Michael Leonhard’s article (linked above) does a great job of walking you through setting up your local computer for working with Amazon EC2, if you’re running Windows. For those of us running Mac OS X or another Unix-like operating system, here’s what you need to do.

Download the EC2 command line tools

Amazon provides a decent GUI interface to their web services, but it’s a Flash application. Also, I’m intending to automate the process of starting and stopping servers eventually, so learning to use the command line tools seems the smart thing to do.

They can be downloaded from http://aws.amazon.com/developertools/351. After unpacking it, move the contents of the topmost folder to ~/ec2. While you’re at it, create a folder at ~/.ec2 (note the period) in which to store the AWS credentials.

Set up environment variables, part 1

Add these variables to your environment, and make sure they’re loaded into your shell:

  export EC2_HOME="$HOME/ec2"
  export EC2_PRIVATE_HOME="$HOME/.ec2"
  export PATH="$EC2_HOME/bin:$PATH"

Set up AWS credentials

You have to have an AWS account, and have signed up for EC2.

Go to http://aws.amazon.com/account/ and click on the link that reads “Security Credentials”. Log into your AWS account when prompted.
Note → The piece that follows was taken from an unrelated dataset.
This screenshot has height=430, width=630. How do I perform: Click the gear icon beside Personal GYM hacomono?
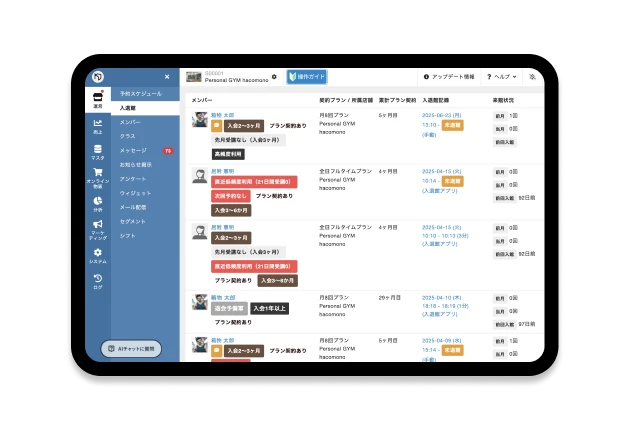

Scroll down to “Access Credentials”.

Access Keys

The command line tools access AWS through a web service, which requires access keys.

Click on the tab that reads “Access Keys”, then on “Create a new Access Key”. After a moment, you should see a new entry under “Your Access Keys”.
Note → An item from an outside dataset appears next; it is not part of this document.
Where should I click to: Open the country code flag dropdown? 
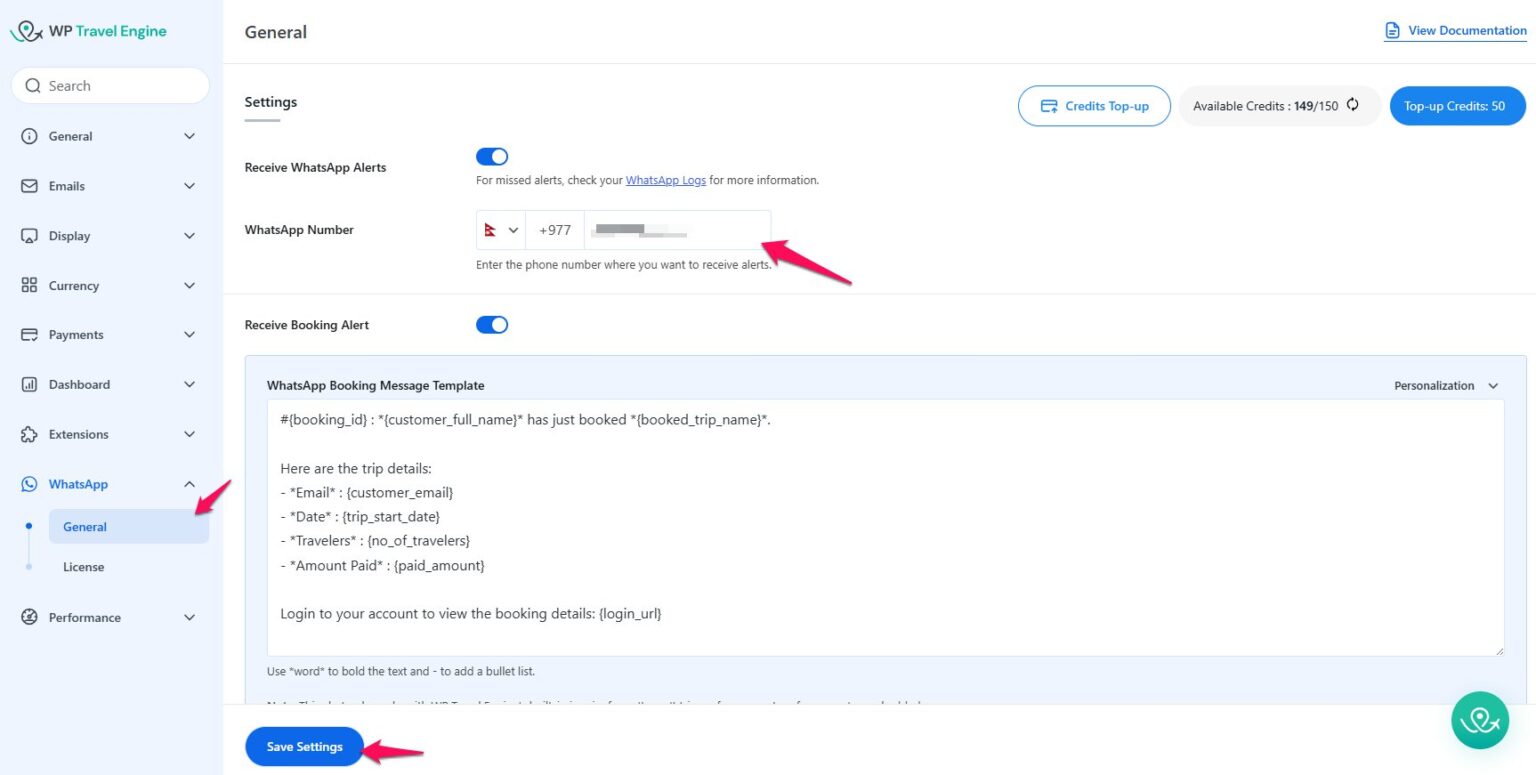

Screenshot of AWS Access Credentials, Access Key

Copy the string under “Access Key ID” and save it to a file in the directory pointed to by the EC2_PRIVATE_HOME environment variable (for instance, aws-access-key).

You’ll also need to save the secret access key, so click on “Show” next to the access key ID.
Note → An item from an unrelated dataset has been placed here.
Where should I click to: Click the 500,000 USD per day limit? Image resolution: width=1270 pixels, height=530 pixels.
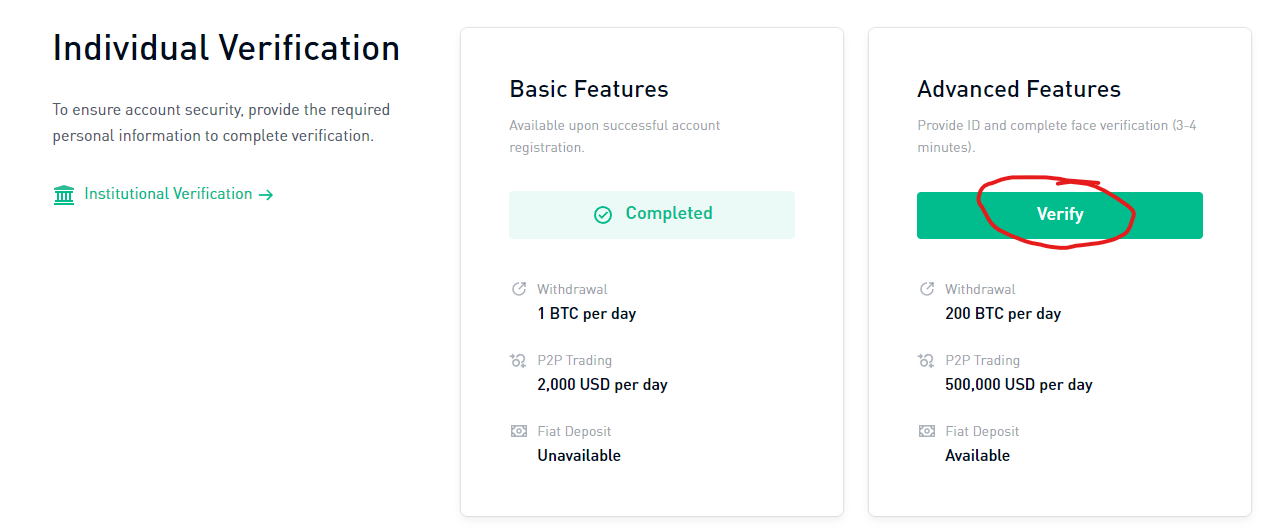(x=1019, y=384)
Screenshot of AWS Access Credentials, Secret Access Key

Copy this string and save it to a different file in EC2_PRIVATE_HOME (for instance, aws-secret-access-key).

X.509 Certificates

Next, click on the tab that reads “X.509 Certificates”.

Screenshot of AWS Access Credentials, X.509 Certificates

Click on “Create a new Certificate”. After a moment, you’ll get a dialog box containing buttons with which you can download your newly-created private key and certificate. Click on each button in turn, and download the files to the directory named EC2_PRIVATE_HOME.

Screenshot of AWS X.509 Certificate download

Very important: Amazon does not store your private key, so you can’t download it again later. If you forget to download it, or lose it later, you’ll have to deactivate this certificate and create a new one.

Finally, create an SSH keypair like so:

  $ ec2-add-keypair ec2-keypair -O `cat $EC2_PRIVATE_HOME/aws-access-key` -W `cat $EC2_PRIVATE_HOME/aws-secret-access-key` > $EC2_PRIVATE_HOME/id_rsa-ec2-keypair
  $ chmod 600 $EC2_PRIVATE_HOME/id_rsa-ec2-keypair

Set up environment variables, part 2

Add these variables to your environment, and make sure they’re loaded into your shell:

  export EC2_CERT="$EC2_PRIVATE_HOME/cert-XXXXXXXX.pem"
  export EC2_PRIVATE_KEY="$EC2_PRIVATE_HOME/pk-XXXXXXXX.pem"
  export EC2_KEYPAIR="$EC2_PRIVATE_HOME/id_rsa-ec2-keypair"
  export EC2_KEYPAIR_NAME="ec2-keypair"

A final note

The command-line EC2 tools use Java, so make sure you have set up your Java environment correctly.

  1. Note that I’m not endorsing EC2 over other solutions like Rackspace Cloud, at least not yet. EC2 is just what I’m working with at the moment.